__Your objective__
Switch "checkbox" to "tick box" in the items, starting at the first line and ending at the line with "Action: (250, 64)", and write out only those lines with nothing else changed.

□ □ □

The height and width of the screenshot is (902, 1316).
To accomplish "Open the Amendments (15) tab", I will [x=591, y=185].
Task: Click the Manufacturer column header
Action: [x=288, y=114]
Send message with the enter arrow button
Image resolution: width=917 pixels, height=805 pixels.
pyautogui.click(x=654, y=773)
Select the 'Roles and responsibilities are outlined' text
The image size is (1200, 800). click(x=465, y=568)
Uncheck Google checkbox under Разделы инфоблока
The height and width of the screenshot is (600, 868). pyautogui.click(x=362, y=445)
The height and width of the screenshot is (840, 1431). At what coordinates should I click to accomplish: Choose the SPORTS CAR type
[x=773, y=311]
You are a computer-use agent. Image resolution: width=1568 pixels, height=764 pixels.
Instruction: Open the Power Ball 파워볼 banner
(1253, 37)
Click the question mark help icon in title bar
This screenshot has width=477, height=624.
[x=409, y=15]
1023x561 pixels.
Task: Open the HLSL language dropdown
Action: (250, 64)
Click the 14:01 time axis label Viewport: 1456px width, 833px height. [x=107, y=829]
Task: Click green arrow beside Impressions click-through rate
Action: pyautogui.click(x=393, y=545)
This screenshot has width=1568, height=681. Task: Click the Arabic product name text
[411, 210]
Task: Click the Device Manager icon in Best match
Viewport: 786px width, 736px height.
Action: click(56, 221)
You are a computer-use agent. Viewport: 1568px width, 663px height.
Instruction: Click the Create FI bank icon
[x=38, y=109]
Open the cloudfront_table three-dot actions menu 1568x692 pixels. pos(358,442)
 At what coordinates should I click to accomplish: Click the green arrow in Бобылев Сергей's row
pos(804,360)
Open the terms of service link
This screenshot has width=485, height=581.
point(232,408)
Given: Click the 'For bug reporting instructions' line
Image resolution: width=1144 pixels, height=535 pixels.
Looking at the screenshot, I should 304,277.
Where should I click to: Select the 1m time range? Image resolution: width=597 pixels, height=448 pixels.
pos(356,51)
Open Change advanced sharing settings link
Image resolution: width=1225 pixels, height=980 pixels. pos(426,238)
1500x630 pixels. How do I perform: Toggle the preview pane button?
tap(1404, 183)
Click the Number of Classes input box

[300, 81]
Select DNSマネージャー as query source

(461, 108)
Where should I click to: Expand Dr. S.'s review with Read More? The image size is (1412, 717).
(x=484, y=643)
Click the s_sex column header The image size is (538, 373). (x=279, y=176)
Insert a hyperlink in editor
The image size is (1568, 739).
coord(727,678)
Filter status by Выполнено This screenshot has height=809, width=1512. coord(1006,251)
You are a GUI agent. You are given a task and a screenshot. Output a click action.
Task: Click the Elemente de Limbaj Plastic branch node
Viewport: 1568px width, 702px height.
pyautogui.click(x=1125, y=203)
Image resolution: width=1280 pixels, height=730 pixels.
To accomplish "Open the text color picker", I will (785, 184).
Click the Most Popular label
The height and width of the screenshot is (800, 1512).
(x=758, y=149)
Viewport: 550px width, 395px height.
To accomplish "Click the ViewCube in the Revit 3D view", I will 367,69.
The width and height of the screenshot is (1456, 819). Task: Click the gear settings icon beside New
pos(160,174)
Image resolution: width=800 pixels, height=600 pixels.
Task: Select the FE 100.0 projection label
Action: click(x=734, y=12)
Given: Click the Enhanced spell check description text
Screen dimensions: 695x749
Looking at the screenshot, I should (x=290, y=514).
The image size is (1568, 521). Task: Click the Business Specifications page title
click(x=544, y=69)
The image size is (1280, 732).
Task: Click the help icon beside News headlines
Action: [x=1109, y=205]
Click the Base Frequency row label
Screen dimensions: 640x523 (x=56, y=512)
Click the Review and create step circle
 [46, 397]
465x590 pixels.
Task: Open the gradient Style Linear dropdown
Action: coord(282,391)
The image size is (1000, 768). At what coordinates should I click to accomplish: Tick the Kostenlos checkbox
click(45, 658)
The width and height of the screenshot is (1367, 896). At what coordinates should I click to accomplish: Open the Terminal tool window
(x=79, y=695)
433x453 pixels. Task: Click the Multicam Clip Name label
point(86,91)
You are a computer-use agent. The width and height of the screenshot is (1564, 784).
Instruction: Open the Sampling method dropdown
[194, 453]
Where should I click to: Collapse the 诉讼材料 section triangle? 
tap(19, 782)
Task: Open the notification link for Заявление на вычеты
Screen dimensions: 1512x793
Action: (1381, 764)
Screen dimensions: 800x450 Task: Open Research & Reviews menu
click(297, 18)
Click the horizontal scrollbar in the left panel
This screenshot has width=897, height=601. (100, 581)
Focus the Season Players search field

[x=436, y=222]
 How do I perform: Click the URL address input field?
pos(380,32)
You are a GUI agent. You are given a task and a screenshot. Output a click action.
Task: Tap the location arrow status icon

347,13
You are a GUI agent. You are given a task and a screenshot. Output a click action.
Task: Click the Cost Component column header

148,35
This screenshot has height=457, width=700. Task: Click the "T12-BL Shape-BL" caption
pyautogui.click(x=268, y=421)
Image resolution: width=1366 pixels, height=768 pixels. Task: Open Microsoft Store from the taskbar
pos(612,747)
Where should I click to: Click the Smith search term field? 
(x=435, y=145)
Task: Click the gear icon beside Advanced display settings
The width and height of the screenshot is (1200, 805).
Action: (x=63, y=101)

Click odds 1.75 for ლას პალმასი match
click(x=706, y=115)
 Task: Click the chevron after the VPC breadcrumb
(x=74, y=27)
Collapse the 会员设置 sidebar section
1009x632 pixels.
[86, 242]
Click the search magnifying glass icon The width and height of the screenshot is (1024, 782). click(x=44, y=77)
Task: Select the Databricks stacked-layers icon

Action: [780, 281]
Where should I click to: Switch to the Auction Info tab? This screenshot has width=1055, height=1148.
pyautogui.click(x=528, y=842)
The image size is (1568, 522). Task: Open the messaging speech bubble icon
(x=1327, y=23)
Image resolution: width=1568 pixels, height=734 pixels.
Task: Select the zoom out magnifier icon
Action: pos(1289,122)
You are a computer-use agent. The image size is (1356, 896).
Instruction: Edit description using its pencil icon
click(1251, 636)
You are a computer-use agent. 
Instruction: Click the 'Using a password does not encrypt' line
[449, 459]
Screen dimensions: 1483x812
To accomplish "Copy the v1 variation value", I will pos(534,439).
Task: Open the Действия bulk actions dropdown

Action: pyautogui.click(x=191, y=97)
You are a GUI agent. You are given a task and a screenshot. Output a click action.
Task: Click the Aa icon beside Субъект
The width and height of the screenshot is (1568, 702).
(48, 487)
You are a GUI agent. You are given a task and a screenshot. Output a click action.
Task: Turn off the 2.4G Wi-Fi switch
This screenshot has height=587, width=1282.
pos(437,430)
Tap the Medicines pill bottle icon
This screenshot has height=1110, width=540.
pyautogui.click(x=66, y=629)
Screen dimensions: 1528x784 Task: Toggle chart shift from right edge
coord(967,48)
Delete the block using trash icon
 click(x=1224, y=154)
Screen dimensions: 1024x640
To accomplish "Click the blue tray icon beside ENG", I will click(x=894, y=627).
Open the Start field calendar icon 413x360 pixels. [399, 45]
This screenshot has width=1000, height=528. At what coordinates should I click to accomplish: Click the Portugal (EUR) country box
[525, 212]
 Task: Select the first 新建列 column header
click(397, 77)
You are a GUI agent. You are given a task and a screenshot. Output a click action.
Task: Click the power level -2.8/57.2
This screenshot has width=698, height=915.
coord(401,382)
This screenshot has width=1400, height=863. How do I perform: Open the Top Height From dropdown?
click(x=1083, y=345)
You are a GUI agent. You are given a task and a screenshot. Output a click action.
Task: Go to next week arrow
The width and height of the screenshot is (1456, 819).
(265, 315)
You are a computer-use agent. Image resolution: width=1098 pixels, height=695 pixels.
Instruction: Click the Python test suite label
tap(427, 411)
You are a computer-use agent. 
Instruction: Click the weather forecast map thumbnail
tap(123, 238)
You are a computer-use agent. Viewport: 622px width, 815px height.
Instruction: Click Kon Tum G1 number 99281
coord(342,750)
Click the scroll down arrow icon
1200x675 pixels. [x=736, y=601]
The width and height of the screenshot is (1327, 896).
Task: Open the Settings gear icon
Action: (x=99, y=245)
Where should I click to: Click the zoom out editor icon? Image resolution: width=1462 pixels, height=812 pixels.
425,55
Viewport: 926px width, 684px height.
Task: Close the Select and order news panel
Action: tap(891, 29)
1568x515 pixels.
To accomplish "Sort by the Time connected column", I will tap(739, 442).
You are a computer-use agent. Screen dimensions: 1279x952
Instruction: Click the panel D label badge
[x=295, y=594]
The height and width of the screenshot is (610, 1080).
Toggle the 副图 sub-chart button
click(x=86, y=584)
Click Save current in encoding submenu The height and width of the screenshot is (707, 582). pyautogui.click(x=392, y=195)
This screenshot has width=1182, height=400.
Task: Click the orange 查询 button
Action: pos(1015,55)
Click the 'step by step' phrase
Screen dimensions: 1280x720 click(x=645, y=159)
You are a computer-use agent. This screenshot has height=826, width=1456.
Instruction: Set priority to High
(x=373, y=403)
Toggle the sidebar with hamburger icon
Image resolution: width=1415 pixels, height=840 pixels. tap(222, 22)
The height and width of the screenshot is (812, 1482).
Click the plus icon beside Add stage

□ □ □

__Answer to the problem__
The height and width of the screenshot is (902, 1316).
To accomplish "Open the Amendments (15) tab", I will [x=591, y=185].
Task: Click the Manufacturer column header
Action: [x=288, y=114]
Send message with the enter arrow button
Image resolution: width=917 pixels, height=805 pixels.
pyautogui.click(x=654, y=773)
Select the 'Roles and responsibilities are outlined' text
The image size is (1200, 800). click(x=465, y=568)
Uncheck Google tick box under Разделы инфоблока
The height and width of the screenshot is (600, 868). pyautogui.click(x=362, y=445)
The height and width of the screenshot is (840, 1431). At what coordinates should I click to accomplish: Choose the SPORTS CAR type
[x=773, y=311]
You are a computer-use agent. Image resolution: width=1568 pixels, height=764 pixels.
Instruction: Open the Power Ball 파워볼 banner
(1253, 37)
Click the question mark help icon in title bar
This screenshot has width=477, height=624.
[x=409, y=15]
1023x561 pixels.
Task: Open the HLSL language dropdown
Action: (250, 64)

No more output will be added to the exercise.